This motion to inspect the Grand Jury minutes may be denied upon the technical ground that insufficient is shown in the moving papers to warrant the granting of such an application.
Such a decision leaves unanswered the very interesting question raised by defense counsel as to whether an alleged abortee is guilty of a crime and whether a person can violate section 80 of the Penal Law by merely advising the abortee of the location of an abortionist.
It is apparently conceded that the defendant did not participate in the actual claimed abortion.
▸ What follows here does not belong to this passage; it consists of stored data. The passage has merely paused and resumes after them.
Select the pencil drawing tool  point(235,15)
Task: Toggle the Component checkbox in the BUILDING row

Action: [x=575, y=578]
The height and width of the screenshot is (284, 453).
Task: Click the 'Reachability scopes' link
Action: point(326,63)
The underlying basis of the indictment appears to rest upon the wording of section 2 of the Penal Law which defines as a “principal”: “A person concerned in the commission of a crime, whether he directly commits the act constituting the offense or aids and abets in its commission, and whether present or absent, and a person who directly or indirectly counsels, commands, induces or procures another to commit a crime, is a ‘ principal ’.”
The argument of defense counsel to the effect that the abortee is not guilty of a crime under section 80 of the Penal Law (old section 294 of the Penal Code from which it was derived) appears to be sound.
While it would seem that such legislation designed to protect the natural right of unborn children to life would include the guilt of the abortee herself if she solicited or consented to an abortion, the decisional law of this State has been to the contrary, partly as a result of a construction of the exact wording of section 80 and partly in the effort to avoid the difficulty of evidence which would result from holding the abortee to be an accomplice of the actual abortionist.
Section 80 of the Penal Law reads: “A person who, with intent thereby to procure the miscarriage of a woman ” either prescribes, supplies or administers or advises or causes a woman to take any medicine, drug, or substance, or uses, or causes to be used any instrument or other means, is guilty of abortion.
In People v. Vedder (98 N. Y. 630, 632) our Court of Appeals clearly held: “ It is quite clear that the woman spoken of in the statute is not regarded as one of the persons who could be guilty of the crime described in the 294th section [Now Penal Law, Section 80] and that she could not, therefore, be indicted under that section. Even though there may be no difference in a moral point of view as to the guilt imputable to the respective participators in the act of abortion, yet the statute has made a distinction in the eases, and the one cannot be punished as a *460principal or accomplice in the crime which is attributable by the statute to the other ’ ’.
While it is clear that the abortee is not guilty of a crime under section 80 of the Penal Law, there is another section, section 81 of the Penal Law which does attach a criminal liability to the abortee. (People v. McGonegal, 136 N. Y. 62, 76.) We are not concerned however with this section in the case at bar.
The statute itself does provide for a situation in which a person would be guilty of advising the abortee to take a drug, medicine or other substance. Of course, to constitute the crime of abortion as distinguished from an attempt to commit such crime, there must be evidence that the drug, medicine or other substance must have been taken by the abortee (People v. Phelps, 133 N. Y. 267, 270).
In the case at bar, however, the indictment is based upon the second subdivision of section 80 relating to the use of an instrument or other means as distinguished from medicine, drug or a substance (external as distinguished from internal means).
While the People may not prove that the defendant induced or advised the abortee to commit a crime, there is nothing within the allegations of the indictment itself which will prevent the prosecution from attempting to prove that the defendant directly or indirectly counselled, commanded, induced or procured another (that is someone other than the abortee herself) to commit the crime of violation of section 80 of the Penal Law.
In the light of the foregoing and in view of the concessions by the prosecution that the defendant did not herself commit the abortion, defendant would certainly be entitled to a bill of particulars outlining the ultimate, not evidentiary, facts upon which the indictment is predicated.
In view of this, there is no necessity of inspecting the Grand Jury minutes even by the court. Motion to inspect is denied.